By default, the fields shown in the Indexed Fields section below are indexed. These are hardcoded in the DSIndexer class. If any search.index.i items are specified in dspace.cfg these are used rather than these hardcoded fields.

The query class DSQuery contains the three flavors of doQuery() methods‚ one searches the DSpace site, and the other two restrict searches to Collections and Communities. The results from a query are returned as three lists of handles; each list represents a type of result. One list is a list of Items with matches, and the other two are Collections and Communities that match. This separation allows the UI to handle the types of results gracefully without resolving all of the handles first to see what kind of content the handle points to. The DSQuery class also has a main() method for debugging via command-line searches.

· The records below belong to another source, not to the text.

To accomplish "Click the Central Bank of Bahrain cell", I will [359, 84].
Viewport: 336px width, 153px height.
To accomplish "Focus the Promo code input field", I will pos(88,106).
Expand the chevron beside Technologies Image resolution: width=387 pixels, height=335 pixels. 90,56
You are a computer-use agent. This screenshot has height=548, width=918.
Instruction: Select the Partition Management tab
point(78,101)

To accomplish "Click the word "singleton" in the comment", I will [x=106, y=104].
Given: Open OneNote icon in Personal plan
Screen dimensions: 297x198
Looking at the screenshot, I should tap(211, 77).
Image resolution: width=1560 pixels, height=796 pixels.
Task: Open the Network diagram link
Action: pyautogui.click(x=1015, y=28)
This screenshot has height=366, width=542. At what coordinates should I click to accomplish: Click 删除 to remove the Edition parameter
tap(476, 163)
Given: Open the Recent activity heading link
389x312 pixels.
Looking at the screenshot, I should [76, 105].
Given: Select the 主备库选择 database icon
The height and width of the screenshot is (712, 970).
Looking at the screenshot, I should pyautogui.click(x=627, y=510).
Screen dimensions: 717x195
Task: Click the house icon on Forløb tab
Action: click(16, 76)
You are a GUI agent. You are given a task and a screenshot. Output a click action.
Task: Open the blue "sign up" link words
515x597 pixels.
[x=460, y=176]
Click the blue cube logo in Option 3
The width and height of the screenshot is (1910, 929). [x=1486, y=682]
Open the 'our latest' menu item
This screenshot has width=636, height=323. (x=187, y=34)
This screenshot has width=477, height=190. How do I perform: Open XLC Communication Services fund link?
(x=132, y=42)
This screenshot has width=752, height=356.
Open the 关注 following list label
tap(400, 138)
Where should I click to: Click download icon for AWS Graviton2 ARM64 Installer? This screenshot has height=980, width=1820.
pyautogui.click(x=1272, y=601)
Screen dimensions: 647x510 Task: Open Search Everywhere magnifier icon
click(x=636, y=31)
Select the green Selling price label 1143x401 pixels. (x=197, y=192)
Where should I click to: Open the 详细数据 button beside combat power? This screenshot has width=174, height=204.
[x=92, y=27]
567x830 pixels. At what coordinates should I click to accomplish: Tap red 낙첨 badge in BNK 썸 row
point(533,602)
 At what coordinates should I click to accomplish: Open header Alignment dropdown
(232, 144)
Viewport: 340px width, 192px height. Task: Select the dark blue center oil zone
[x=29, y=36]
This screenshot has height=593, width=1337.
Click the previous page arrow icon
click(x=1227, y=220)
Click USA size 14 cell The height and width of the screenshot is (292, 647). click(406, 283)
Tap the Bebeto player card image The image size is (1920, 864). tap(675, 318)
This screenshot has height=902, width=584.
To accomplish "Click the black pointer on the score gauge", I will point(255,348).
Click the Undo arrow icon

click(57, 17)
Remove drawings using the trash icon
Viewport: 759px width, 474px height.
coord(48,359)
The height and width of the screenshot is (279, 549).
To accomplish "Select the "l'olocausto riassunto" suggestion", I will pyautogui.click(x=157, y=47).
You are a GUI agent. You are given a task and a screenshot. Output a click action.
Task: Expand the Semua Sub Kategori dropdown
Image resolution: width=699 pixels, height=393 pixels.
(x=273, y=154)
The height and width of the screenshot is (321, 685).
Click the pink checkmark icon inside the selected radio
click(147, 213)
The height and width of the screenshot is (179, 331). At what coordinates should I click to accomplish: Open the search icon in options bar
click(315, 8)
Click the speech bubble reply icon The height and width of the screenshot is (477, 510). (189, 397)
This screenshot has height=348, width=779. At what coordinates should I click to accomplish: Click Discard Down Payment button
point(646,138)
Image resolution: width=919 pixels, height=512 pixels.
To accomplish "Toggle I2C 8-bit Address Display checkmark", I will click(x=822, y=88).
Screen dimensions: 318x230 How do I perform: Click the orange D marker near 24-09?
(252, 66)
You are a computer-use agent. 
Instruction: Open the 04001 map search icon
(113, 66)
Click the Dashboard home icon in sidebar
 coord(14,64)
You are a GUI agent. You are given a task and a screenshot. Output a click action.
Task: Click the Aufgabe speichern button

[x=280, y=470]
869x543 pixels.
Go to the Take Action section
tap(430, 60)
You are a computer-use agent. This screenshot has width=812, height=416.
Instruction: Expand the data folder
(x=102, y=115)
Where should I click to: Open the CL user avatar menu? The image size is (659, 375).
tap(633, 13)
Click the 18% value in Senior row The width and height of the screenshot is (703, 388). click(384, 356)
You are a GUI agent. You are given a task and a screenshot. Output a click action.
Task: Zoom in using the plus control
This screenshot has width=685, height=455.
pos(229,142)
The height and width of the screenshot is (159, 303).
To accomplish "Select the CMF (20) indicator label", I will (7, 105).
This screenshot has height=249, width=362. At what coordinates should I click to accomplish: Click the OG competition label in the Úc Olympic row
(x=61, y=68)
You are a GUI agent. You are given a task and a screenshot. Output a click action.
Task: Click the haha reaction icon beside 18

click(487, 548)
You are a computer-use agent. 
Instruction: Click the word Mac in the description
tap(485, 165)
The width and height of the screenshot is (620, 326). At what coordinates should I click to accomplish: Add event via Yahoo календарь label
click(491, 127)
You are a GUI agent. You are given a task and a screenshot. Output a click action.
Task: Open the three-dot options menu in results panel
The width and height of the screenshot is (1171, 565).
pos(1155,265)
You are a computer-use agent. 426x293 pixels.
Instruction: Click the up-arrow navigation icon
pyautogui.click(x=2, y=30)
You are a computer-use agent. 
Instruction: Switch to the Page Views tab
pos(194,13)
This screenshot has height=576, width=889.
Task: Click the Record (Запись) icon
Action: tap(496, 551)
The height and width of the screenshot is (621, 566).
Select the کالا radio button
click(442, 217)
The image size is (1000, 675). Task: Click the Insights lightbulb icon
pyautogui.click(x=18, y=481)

Current Lucene Implementation

Currently we have our own Analyzer and Tokenizer classes (DSAnalyzer and DSTokenizer) to customize our indexing. They invoke the stemming and stop word features within Lucene. We create an IndexReader for each query, which we now realize isn't the most efficient use of resources - we seem to run out of filehandles on really heavy loads. (A wildcard query can open many filehandles!) Since Lucene is thread-safe, a better future implementation would be to have a single Lucene IndexReader shared by all queries, and then is invalidated and re-opened when the index changes. Future API growth could include relevance scores (Lucene generates them, but we ignore them,) and abstractions for more advanced search concepts such as booleans.

Indexed Fields

The DSIndexer class shipped with DSpace indexes the Dublin Core metadata in the following way:

Search Field

Taken from Dublin Core Fields

Authors

contributor.creator.description.statementofresponsibility

Titles

title.*

Keywords

subject.*

Abstracts

description.abstractdescription.tableofcontents

Series

relation.ispartofseries

MIME types

format.mimetype

Sponsors

description.sponsorship

Identifiers

identifier.*

Harvesting API

The org.dspace.search package also provides a 'harvesting' API. This allows callers to extract information about items modified within a particular timeframe, and within a particular scope (all of DSpace, or a community or collection.) Currently this is used by the Open Archives Initiative metadata harvesting protocol application, and the e-mail subscription code.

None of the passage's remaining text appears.